TASK:
Reproduce the data below line for line, without changing a single character.

---- AVAILABLE DATA

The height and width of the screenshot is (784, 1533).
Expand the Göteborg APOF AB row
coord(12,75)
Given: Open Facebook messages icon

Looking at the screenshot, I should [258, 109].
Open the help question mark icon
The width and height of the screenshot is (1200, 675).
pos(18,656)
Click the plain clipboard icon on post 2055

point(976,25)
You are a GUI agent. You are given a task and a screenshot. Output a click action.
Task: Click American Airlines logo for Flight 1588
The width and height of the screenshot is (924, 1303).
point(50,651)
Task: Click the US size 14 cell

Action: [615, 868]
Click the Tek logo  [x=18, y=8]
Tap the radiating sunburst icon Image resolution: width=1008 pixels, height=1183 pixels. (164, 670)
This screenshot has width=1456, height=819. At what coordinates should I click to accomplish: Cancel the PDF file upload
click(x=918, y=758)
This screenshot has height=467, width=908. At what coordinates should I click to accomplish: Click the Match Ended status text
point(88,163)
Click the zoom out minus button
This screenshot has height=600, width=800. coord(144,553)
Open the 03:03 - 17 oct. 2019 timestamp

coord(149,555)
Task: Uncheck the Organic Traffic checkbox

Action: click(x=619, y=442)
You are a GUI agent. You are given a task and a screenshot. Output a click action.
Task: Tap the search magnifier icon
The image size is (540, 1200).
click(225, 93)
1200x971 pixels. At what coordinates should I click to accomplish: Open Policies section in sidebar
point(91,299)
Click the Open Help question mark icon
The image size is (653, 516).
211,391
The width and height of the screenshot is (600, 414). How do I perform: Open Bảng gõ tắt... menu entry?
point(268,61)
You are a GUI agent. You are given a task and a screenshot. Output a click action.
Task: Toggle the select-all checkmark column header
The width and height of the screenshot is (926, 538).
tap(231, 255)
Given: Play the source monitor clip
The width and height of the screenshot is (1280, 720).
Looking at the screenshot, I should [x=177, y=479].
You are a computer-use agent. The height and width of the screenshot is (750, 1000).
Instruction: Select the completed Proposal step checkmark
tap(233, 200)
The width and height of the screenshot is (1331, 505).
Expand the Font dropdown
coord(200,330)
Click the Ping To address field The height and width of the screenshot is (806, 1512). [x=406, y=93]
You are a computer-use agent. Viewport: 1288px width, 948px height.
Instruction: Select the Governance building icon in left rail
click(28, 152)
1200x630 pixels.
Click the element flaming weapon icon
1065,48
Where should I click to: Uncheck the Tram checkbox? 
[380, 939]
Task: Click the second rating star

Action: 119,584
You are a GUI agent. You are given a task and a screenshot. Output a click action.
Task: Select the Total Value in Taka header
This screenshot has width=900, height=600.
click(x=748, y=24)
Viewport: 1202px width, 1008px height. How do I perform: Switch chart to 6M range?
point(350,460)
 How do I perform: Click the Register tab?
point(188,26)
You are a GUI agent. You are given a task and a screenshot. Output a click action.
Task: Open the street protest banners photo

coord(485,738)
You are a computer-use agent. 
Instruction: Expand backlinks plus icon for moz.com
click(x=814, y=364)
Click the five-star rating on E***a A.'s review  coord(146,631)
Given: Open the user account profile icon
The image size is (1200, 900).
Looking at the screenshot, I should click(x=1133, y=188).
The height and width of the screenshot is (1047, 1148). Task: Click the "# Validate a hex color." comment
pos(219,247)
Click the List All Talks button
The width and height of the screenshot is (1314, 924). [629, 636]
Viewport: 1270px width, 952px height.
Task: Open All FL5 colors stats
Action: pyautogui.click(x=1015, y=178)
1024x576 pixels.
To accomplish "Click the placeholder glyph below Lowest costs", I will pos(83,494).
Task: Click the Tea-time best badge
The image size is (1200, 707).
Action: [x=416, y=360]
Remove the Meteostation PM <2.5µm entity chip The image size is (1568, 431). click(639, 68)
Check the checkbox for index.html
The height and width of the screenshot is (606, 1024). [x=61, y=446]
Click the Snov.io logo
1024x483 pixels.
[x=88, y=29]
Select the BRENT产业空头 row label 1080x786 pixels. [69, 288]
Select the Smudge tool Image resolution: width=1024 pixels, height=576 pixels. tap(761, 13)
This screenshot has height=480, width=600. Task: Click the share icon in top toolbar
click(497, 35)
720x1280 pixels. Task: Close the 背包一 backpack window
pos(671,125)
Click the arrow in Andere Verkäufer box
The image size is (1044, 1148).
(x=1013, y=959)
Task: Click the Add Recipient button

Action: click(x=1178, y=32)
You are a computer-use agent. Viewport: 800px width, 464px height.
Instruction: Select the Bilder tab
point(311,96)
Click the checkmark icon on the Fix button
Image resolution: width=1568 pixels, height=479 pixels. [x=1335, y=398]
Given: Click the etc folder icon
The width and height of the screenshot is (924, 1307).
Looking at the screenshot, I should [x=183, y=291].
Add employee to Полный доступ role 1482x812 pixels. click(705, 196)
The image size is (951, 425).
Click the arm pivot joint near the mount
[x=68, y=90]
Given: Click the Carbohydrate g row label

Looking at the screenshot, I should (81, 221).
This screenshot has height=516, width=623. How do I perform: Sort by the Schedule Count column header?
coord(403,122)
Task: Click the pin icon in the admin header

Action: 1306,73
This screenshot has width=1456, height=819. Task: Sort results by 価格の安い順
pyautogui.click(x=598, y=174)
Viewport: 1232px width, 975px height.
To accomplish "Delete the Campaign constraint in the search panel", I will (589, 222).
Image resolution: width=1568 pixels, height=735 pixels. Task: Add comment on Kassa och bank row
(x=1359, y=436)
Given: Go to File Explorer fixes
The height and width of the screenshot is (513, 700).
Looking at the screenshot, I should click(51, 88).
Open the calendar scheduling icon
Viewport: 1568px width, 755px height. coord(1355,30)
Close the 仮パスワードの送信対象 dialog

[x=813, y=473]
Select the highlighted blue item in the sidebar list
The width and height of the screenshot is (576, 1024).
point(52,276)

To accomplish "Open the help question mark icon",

--------

PROBLEM SOLUTION:
The height and width of the screenshot is (784, 1533).
Expand the Göteborg APOF AB row
coord(12,75)
Given: Open Facebook messages icon

Looking at the screenshot, I should [258, 109].
Open the help question mark icon
The width and height of the screenshot is (1200, 675).
pos(18,656)
Click the plain clipboard icon on post 2055

point(976,25)
You are a GUI agent. You are given a task and a screenshot. Output a click action.
Task: Click American Airlines logo for Flight 1588
The width and height of the screenshot is (924, 1303).
point(50,651)
Task: Click the US size 14 cell

Action: [615, 868]
Click the Tek logo  [x=18, y=8]
Tap the radiating sunburst icon Image resolution: width=1008 pixels, height=1183 pixels. (164, 670)
This screenshot has width=1456, height=819. At what coordinates should I click to accomplish: Cancel the PDF file upload
click(x=918, y=758)
This screenshot has height=467, width=908. At what coordinates should I click to accomplish: Click the Match Ended status text
point(88,163)
Click the zoom out minus button
This screenshot has height=600, width=800. coord(144,553)
Open the 03:03 - 17 oct. 2019 timestamp

coord(149,555)
Task: Uncheck the Organic Traffic checkbox

Action: click(x=619, y=442)
You are a GUI agent. You are given a task and a screenshot. Output a click action.
Task: Tap the search magnifier icon
The image size is (540, 1200).
click(225, 93)
1200x971 pixels. At what coordinates should I click to accomplish: Open Policies section in sidebar
point(91,299)
Click the Open Help question mark icon
The image size is (653, 516).
211,391
The width and height of the screenshot is (600, 414). How do I perform: Open Bảng gõ tắt... menu entry?
point(268,61)
You are a GUI agent. You are given a task and a screenshot. Output a click action.
Task: Toggle the select-all checkmark column header
The width and height of the screenshot is (926, 538).
tap(231, 255)
Given: Play the source monitor clip
The width and height of the screenshot is (1280, 720).
Looking at the screenshot, I should [x=177, y=479].
You are a computer-use agent. The height and width of the screenshot is (750, 1000).
Instruction: Select the completed Proposal step checkmark
tap(233, 200)
The width and height of the screenshot is (1331, 505).
Expand the Font dropdown
coord(200,330)
Click the Ping To address field The height and width of the screenshot is (806, 1512). [x=406, y=93]
You are a computer-use agent. Viewport: 1288px width, 948px height.
Instruction: Select the Governance building icon in left rail
click(28, 152)
1200x630 pixels.
Click the element flaming weapon icon
1065,48
Where should I click to: Uncheck the Tram checkbox? 
[380, 939]
Task: Click the second rating star

Action: 119,584
You are a GUI agent. You are given a task and a screenshot. Output a click action.
Task: Select the Total Value in Taka header
This screenshot has width=900, height=600.
click(x=748, y=24)
Viewport: 1202px width, 1008px height. How do I perform: Switch chart to 6M range?
point(350,460)
 How do I perform: Click the Register tab?
point(188,26)
You are a GUI agent. You are given a task and a screenshot. Output a click action.
Task: Open the street protest banners photo

coord(485,738)
You are a computer-use agent. 
Instruction: Expand backlinks plus icon for moz.com
click(x=814, y=364)
Click the five-star rating on E***a A.'s review  coord(146,631)
Given: Open the user account profile icon
The image size is (1200, 900).
Looking at the screenshot, I should click(x=1133, y=188).
The height and width of the screenshot is (1047, 1148). Task: Click the "# Validate a hex color." comment
pos(219,247)
Click the List All Talks button
The width and height of the screenshot is (1314, 924). [629, 636]
Viewport: 1270px width, 952px height.
Task: Open All FL5 colors stats
Action: pyautogui.click(x=1015, y=178)
1024x576 pixels.
To accomplish "Click the placeholder glyph below Lowest costs", I will pos(83,494).
Task: Click the Tea-time best badge
The image size is (1200, 707).
Action: [x=416, y=360]
Remove the Meteostation PM <2.5µm entity chip The image size is (1568, 431). click(639, 68)
Check the checkbox for index.html
The height and width of the screenshot is (606, 1024). [x=61, y=446]
Click the Snov.io logo
1024x483 pixels.
[x=88, y=29]
Select the BRENT产业空头 row label 1080x786 pixels. [69, 288]
Select the Smudge tool Image resolution: width=1024 pixels, height=576 pixels. tap(761, 13)
This screenshot has height=480, width=600. Task: Click the share icon in top toolbar
click(497, 35)
720x1280 pixels. Task: Close the 背包一 backpack window
pos(671,125)
Click the arrow in Andere Verkäufer box
The image size is (1044, 1148).
(x=1013, y=959)
Task: Click the Add Recipient button

Action: click(x=1178, y=32)
You are a computer-use agent. Viewport: 800px width, 464px height.
Instruction: Select the Bilder tab
point(311,96)
Click the checkmark icon on the Fix button
Image resolution: width=1568 pixels, height=479 pixels. [x=1335, y=398]
Given: Click the etc folder icon
The width and height of the screenshot is (924, 1307).
Looking at the screenshot, I should [x=183, y=291].
Add employee to Полный доступ role 1482x812 pixels. click(705, 196)
The image size is (951, 425).
Click the arm pivot joint near the mount
[x=68, y=90]
Given: Click the Carbohydrate g row label

Looking at the screenshot, I should (81, 221).
This screenshot has height=516, width=623. How do I perform: Sort by the Schedule Count column header?
coord(403,122)
Task: Click the pin icon in the admin header

Action: 1306,73
This screenshot has width=1456, height=819. Task: Sort results by 価格の安い順
pyautogui.click(x=598, y=174)
Viewport: 1232px width, 975px height.
To accomplish "Delete the Campaign constraint in the search panel", I will (589, 222).
Image resolution: width=1568 pixels, height=735 pixels. Task: Add comment on Kassa och bank row
(x=1359, y=436)
Given: Go to File Explorer fixes
The height and width of the screenshot is (513, 700).
Looking at the screenshot, I should click(51, 88).
Open the calendar scheduling icon
Viewport: 1568px width, 755px height. coord(1355,30)
Close the 仮パスワードの送信対象 dialog

[x=813, y=473]
Select the highlighted blue item in the sidebar list
The width and height of the screenshot is (576, 1024).
point(52,276)

To accomplish "Open the help question mark icon",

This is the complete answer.